O GLP do Craqueamento, devido aos teores mais altos H2S e mercaptans, é tratado em 2 etapas:

1ª Etapa: passa pelo Tratamento DEA, para remover o H2S (mercaptans não são removidos pela DEA);

2ª Etapa: depois, é encaminhado ao Tratamento Cáustico, para remoção eficiente de

mercaptans.

Por razões econômicas (menor consumo de NaOH), o Tratamento Cáustico, quando aplicado ao GLP do Craqueamento, é regenerativo, devido à maior concentração de mercaptans nesse GLP. Essa soda é regenerada pela injeção de ar e pela presença de um catalisador.

  • Nafta

A Nafta da Destilação tem, como contaminantes, os mercaptans com mais de 3 átomos de carbono, além de outros compostos sulfurados (sulfetos) em menor concentração e, às vezes, algum H2S. Dependendo do teor de enxofre no petróleo, essa nafta deverá passar pelo Tratamento Cáustico.

A Nafta do Craqueamento, à semelhança do GLP da U-CC, é usado o Tratamento Cáustico regenerativo.

  1. Tratamento MEROX

O processo conhecido como MEROX é aquele adotado para que se obtenha uma regeneração da soda cáustica que retira o H2S. Dessa maneira o MEROX é um processo que visa a economia do NaOH utilizado no tratamento cáustico.

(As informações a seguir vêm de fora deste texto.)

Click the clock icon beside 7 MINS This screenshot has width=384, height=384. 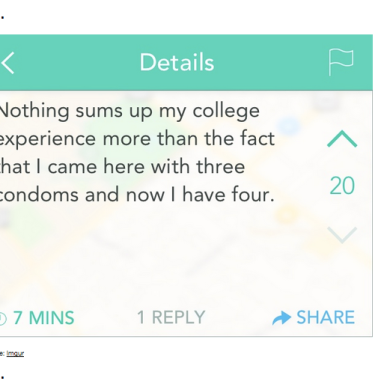coord(3,318)
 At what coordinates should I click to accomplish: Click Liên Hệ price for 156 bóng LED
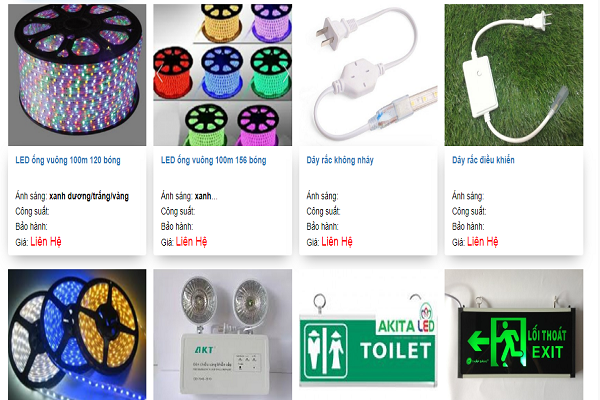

O Tratamento MEROX pode ser aplicado a frações leves (GLP e nafta) e intermediárias (querosene e diesel). Utiliza um catalisador organometálico (ftalocianina de cobalto) em

leito fixo ou dissolvido na solução cáustica, de forma a extrair as mercaptanas dos derivados e oxidá-las a dissulfetos.

  1. Tratamento BENDER

O tratamento Bender é essencialmente um processo de adoçamento para redução de corrosividade, desenvolvido com o objetivo de melhorar a qualidade do querosene de aviação e aplicável a frações intermediárias do petróleo. Consiste na transformação de mercaptanas corrosivas em dissulfetos menos agressivos, através de oxidação catalítica em leito fixo em meio alcalino, com catalisador à base de óxido de chumbo convertido a sulfeto (PbS) na própria unidade.